On a Zoom talk this week hosted by the Jewish campus organization Hillel, Twitty encouraged Jewish college students and especially Black or mixed-race Jews to embrace their various heritages.

“I want people to understand that tradition is what you make,” said Twitty, wearing an ornamental yarmulke. “We are all these additions to a tradition which depends on morphing. You can’t be Jewish without morphing. There’s center, but it’s also spinning like a dreidel, making revolutions and creating new space and a new world.”

Michael Twitty’s seder plate here includes a variety of ingredients chiken bones to sweet potatos all holding symbolic value.

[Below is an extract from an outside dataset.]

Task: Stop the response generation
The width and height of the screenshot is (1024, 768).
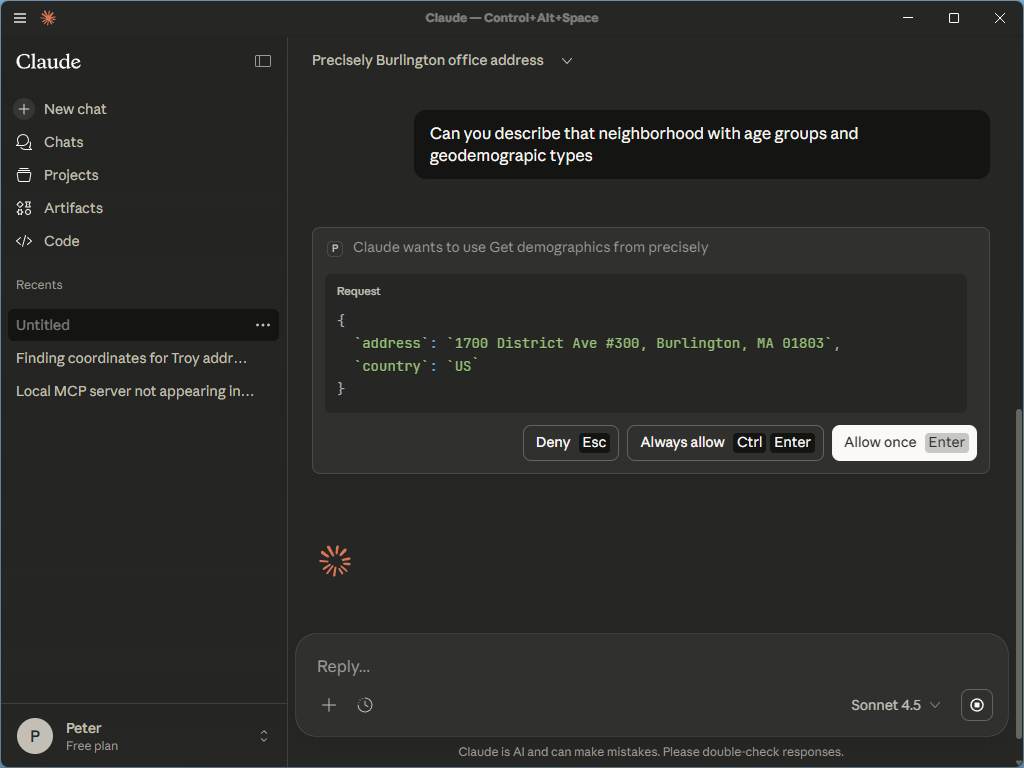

Courtesy of Benjamin Jancewicz/Zerflin

Michael Twitty’s seder plate includes a variety of ingredients, with chicken bones to sweet potatoes all holding symbolic value. Courtesy of Benjamin Jancewicz/Zerflin


His Passover Seder plate is a nod to that metamorphosis. Twitty has reinterpreted this symbolic plate, which traditionally sits at the center of the Seder table, with his own Black history. Instead of matzo, he has hoecake or ashcake — a thin, round flatbread made of corn that enslaved people used to eat. He used a sweet potato, a staple of the American South instead of a spring vegetable, and a hot red pepper instead of bitter herbs (typically horseradish).

This year’s Seder, shared only with his husband, Taylor Keith, at their home in the Maryland suburbs, will be modest: Twitty hasn’t yet been vaccinated for COVID-19. The menu is still evolving but will likely include matzo ball gumbo, matzo-meal fried chicken and potatoes with the Middle Eastern spice mix baharat, a recipe he picked up from a new cookbook from Jake Cohen, called “Jew-ish.”

On his call with Jewish college students this week, he urged them to remain true to who they are and to celebrate their braided traditions.

“We need to remind people of both the historical truth but also the absolute joy we take in celebrating who we are and keeping the memories of people who brought us here alive and giving something to our children in perpetuity.”

One way to do that, he believes, is through cooking: “Food is how we say we belong.”